Fifty years after President Johnson started a $20 trillion taxpayer-funded war on poverty, the overall percentage of impoverished people in the U.S. has declined only slightly and the poor have lost ground under President Obama.

Aides said Mr. Obama doesn’t plan to commemorate the anniversary Wednesday of Johnson’s speech in 1964, which gave rise to Medicaid, Head Start and a broad range of other federal anti-poverty programs. The president’s only public event Tuesday was a plea for Congress to approve extended benefits for the long-term unemployed, another reminder of the persistent economic troubles during Mr. Obama’s five years in office.

“What I think the American people are really looking for in 2014 is just a little bit of stability,” Mr. Obama said.

Although the president often rails against income inequality in America, his policies have had little impact overall on poverty. A record 47 million Americans receive food stamps, about 13 million more than when he took office.

The poverty rate has stood at 15 percent for three consecutive years, the first time that has happened since the mid-1960s.
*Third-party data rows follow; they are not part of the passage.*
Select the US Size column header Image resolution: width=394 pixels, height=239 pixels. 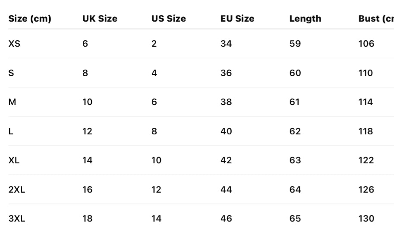[x=169, y=19]
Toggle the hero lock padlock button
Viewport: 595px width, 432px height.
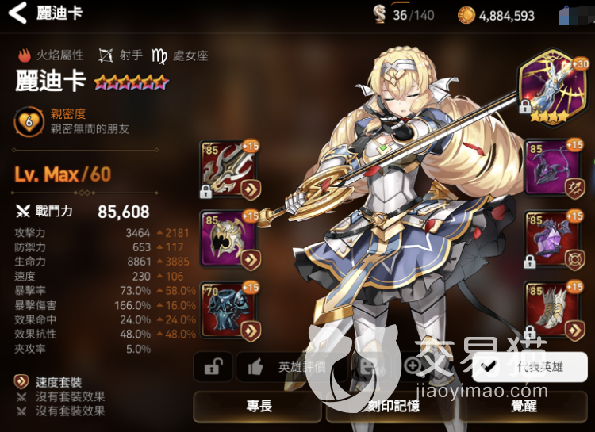(213, 366)
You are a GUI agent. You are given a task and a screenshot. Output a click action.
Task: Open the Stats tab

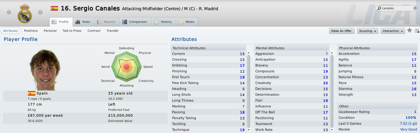point(83,22)
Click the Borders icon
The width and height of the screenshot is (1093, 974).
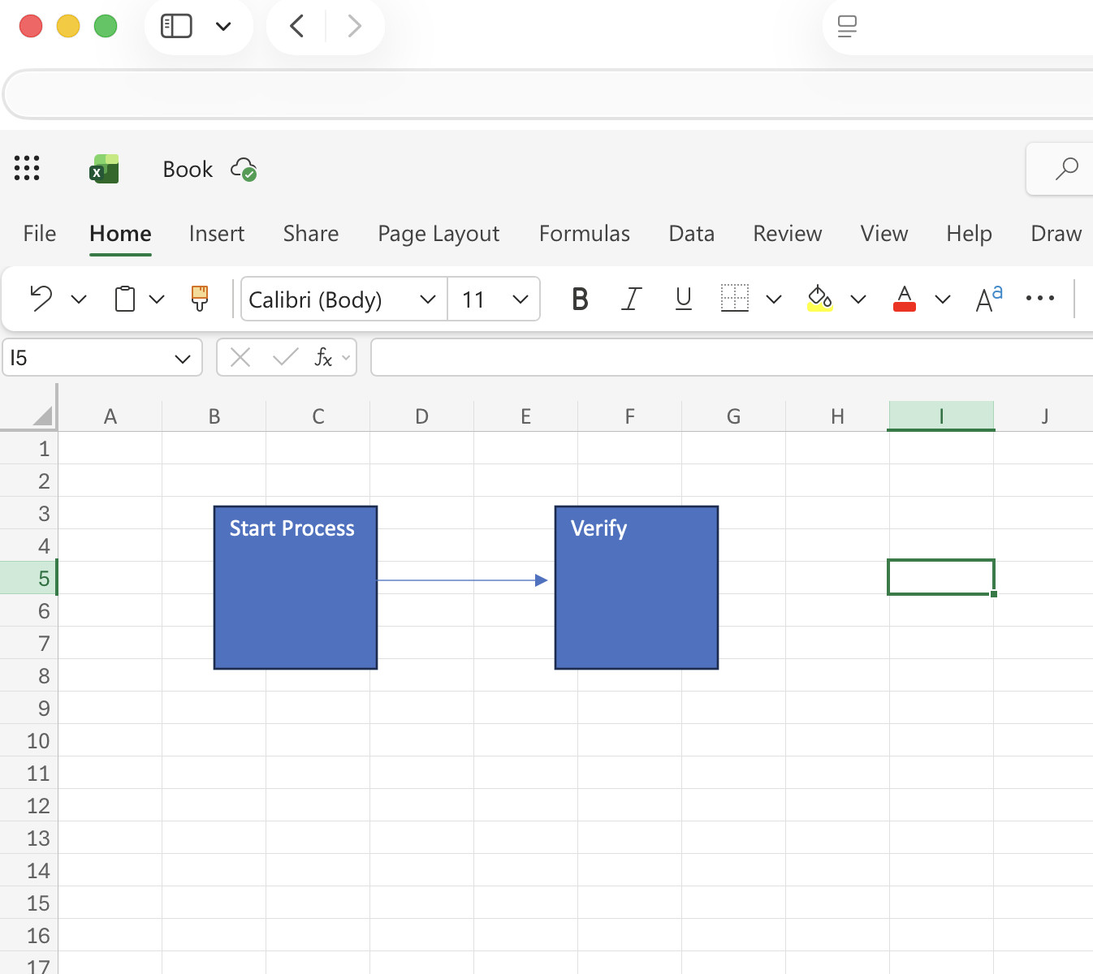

The poverty rate in 1965 was 17.3 percent; it was 12.5 percent in 2007, before the Great Recession.

About 50 million Americans live below the poverty line, which the federal government defined in 2012 as an annual income of $23,492 for a family of four.

President Obama’s anti-poverty efforts “are basically to give more people more free stuff,” said Robert Rector, a specialist on welfare and poverty at the conservative Heritage Foundation.

“That’s exactly the opposite of what Johnson said,” Mr. Rector said. “Johnson’s goal was to make people prosperous and self-sufficient.”